Die untersuchten Urkunden betreffen vorwiegend geistliche Empfänger in der Kirchenprovinz von Salzburg. Außer den Urkunden aus den Beständen des Reisinger Domkapitels und Hochstifts sind alle zitierten Urkunden auf monasterium.net chronologisch sortiert und auffindbar. Der Untersuchungszeitraum umfasst das 14. bis Ende des 15. Jahrhunderts. Von etwa 1300 an sind in deutschen Diözesen notariell beglaubigte Urkunden nachweisbar. Obwohl das Jahr 1500 keine Zäsur bildet, kann es jedoch als Endpunkt der Entwicklung des öffentlichen Notariats in Deutschland gelten. Durch die Gründung des Reichkammergerichts und Reichsnotariatsordnung (1512) waren Notare auch im weltlichen Bereich gefestigt.

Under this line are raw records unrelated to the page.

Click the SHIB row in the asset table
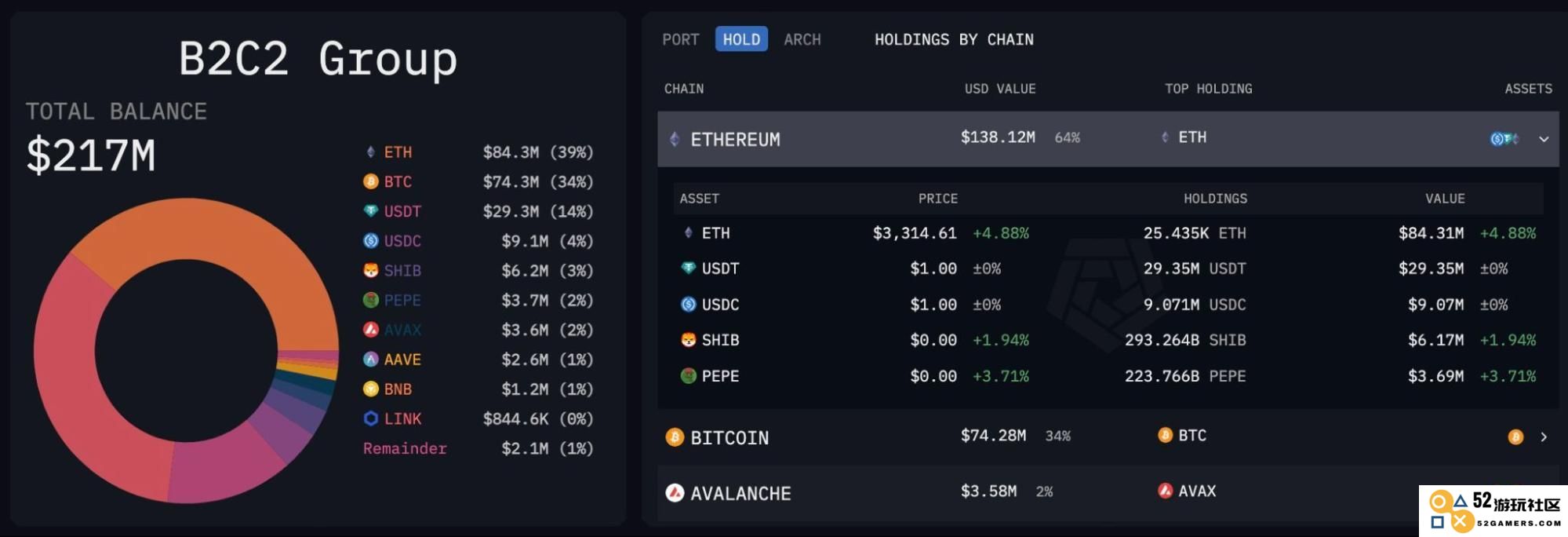1568x537 pixels. pyautogui.click(x=1108, y=341)
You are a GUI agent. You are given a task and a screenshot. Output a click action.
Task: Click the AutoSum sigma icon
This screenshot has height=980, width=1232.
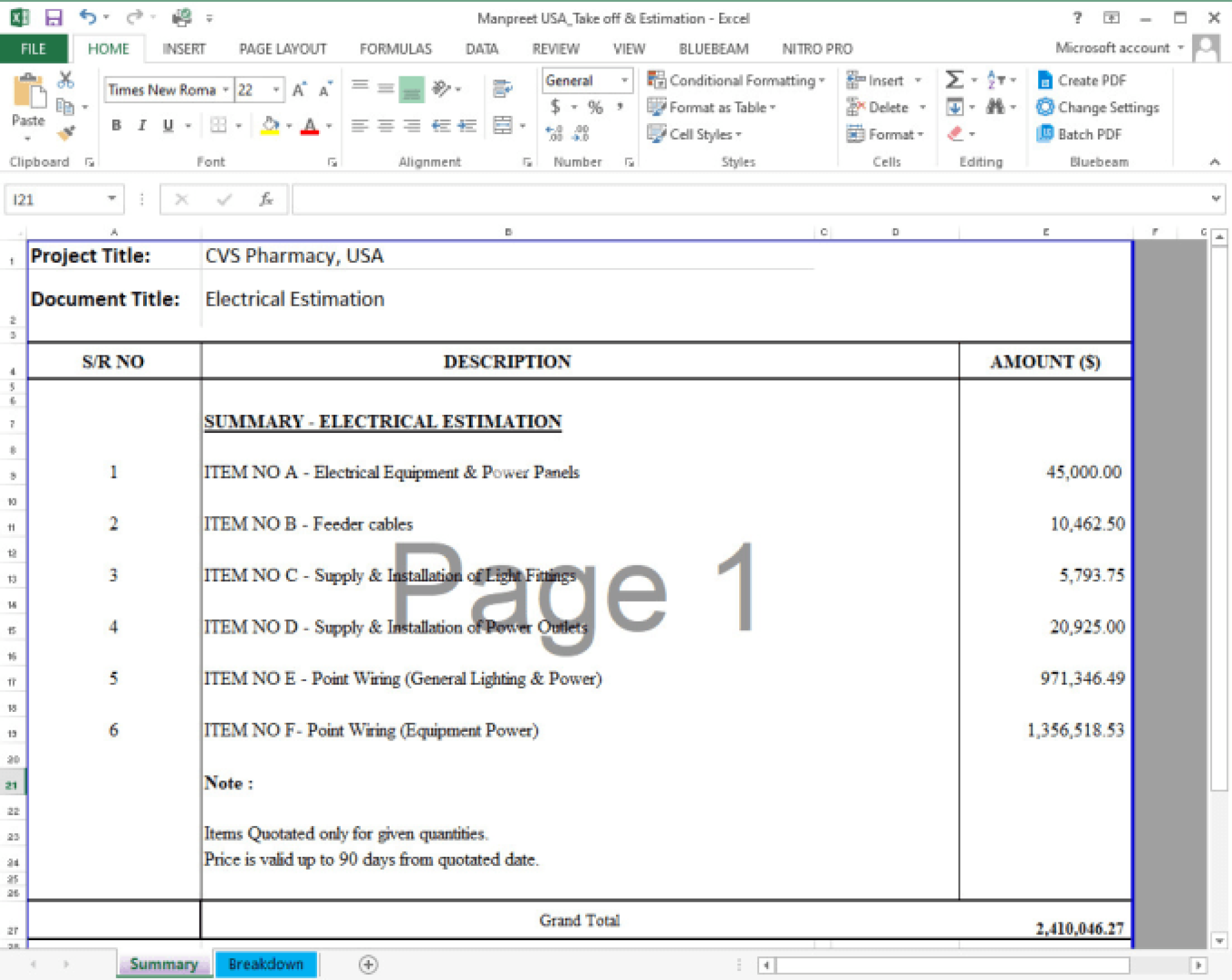954,80

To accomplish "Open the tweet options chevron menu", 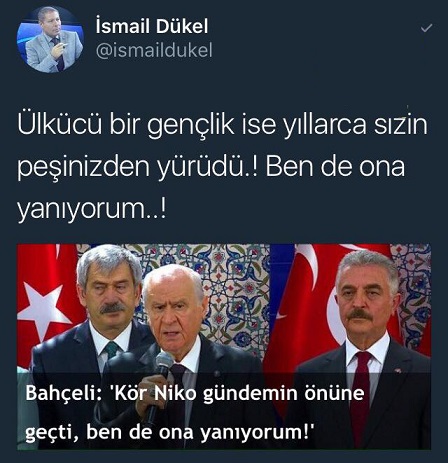I will tap(426, 28).
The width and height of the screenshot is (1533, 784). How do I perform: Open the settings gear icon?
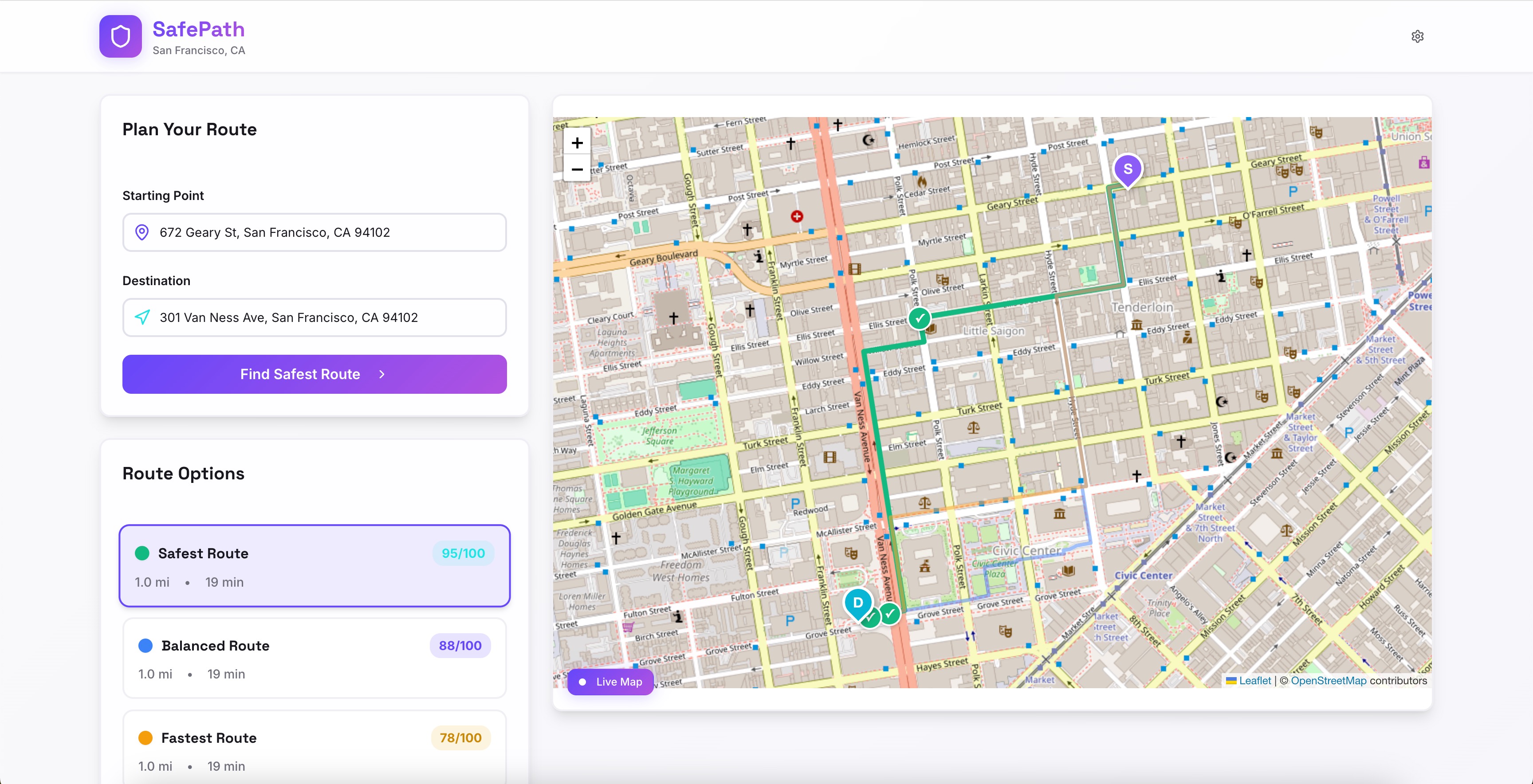(x=1417, y=36)
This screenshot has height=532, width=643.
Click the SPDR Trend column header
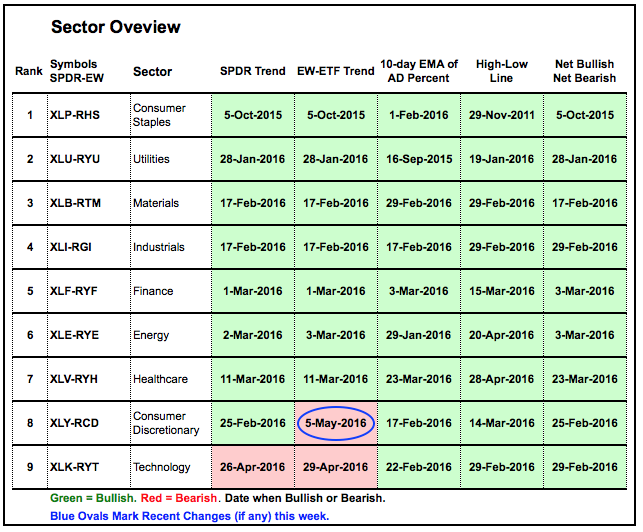click(253, 71)
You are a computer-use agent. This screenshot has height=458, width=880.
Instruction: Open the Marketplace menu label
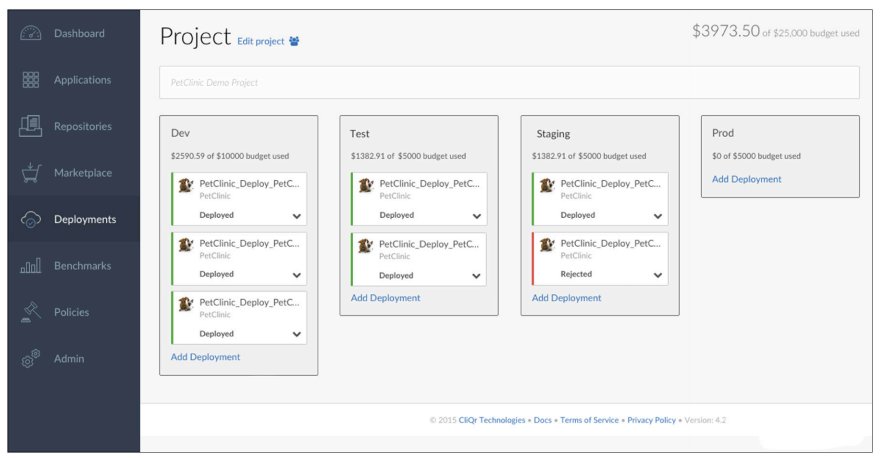click(x=83, y=173)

Einer der wichtigsten Beiträge der Studie besteht darin zu zeigen, dass für die Beurteilung der Rezeption des Notariats im nordalpinen Raum im Allgemeinen und für die sogenannten "Mischformen" im Speziellen stärker auf den Inhalt und Zweck der Urkunden geachtet werden muss. Unter "Mischformen" werden Urkunden verstanden, die notariell beglaubigt waren und zusätzlich dazu ein Siegel trugen. Weileder findet unter den untersuchten Notarsurkunden 520 Stück, die als "Mischformen" klassifiziert werden können, und kann somit darauf hinweisen, dass es sich bei der Kombination von notarieller Unterschrift und Siegel nicht um ein Randphänomen handelte.
Das Buch beginnt mit einer Einleitung (Kapitel 1), gefolgt von einer kurzen Übersicht über den Forschungsstand (Kapitel 2). Zum öffentlichen Notariat in Deutschland liegen zahlreiche Studien vor, die vor allem den Berufsstand der notarii publici anhand rechts- und sozialgeschichtlicher Fragestellungen untersuchen. Was jedoch weniger Beachtung fand, sind die Rechtsinhalte der Urkunden. Das darauffolgende Kapitel (3) bietet eine Zusammenfassung und kritische Beurteilung der Anfänge und Ausbreitung des öffentlichen Notariats in Deutschland, wo sich im Gegensatz zu Italien kein Berufsschreibertum ausbildete. Die allmählich einsetzende Rezeption des öffentlichen Notariats nördlich der Alpen ist von der Forschung unter anderem im Zusammenhang mit der Ausbreitung des römisch-kanonischen Prozessrechts gesehen worden. Dieses unterschied die Beweiskraft verschiedener Beglaubigungsmittel und sprach den instrumenta publica unbedingte Beweiskraft zu. Als ein weiterer Faktor werden die bischöflichen Offizialatsgerichte betrachtet, denn diese konnten die Anwesenheit öffentlicher Notare fordern. Ebenfalls eine Rolle spielten Delegatengerichte und Pfründenvergaben sowie Studenten, die aus einem Aufenthalt in Italien zurückkehrten, aus einer Region also, in der das öffentliche und private Leben unvergleichbar stärker durch die Präsenz öffentlicher Notare geprägt war. Ausschlaggebend war das insbesondere unter Karl IV. verbreitete Notarsernennungsrecht.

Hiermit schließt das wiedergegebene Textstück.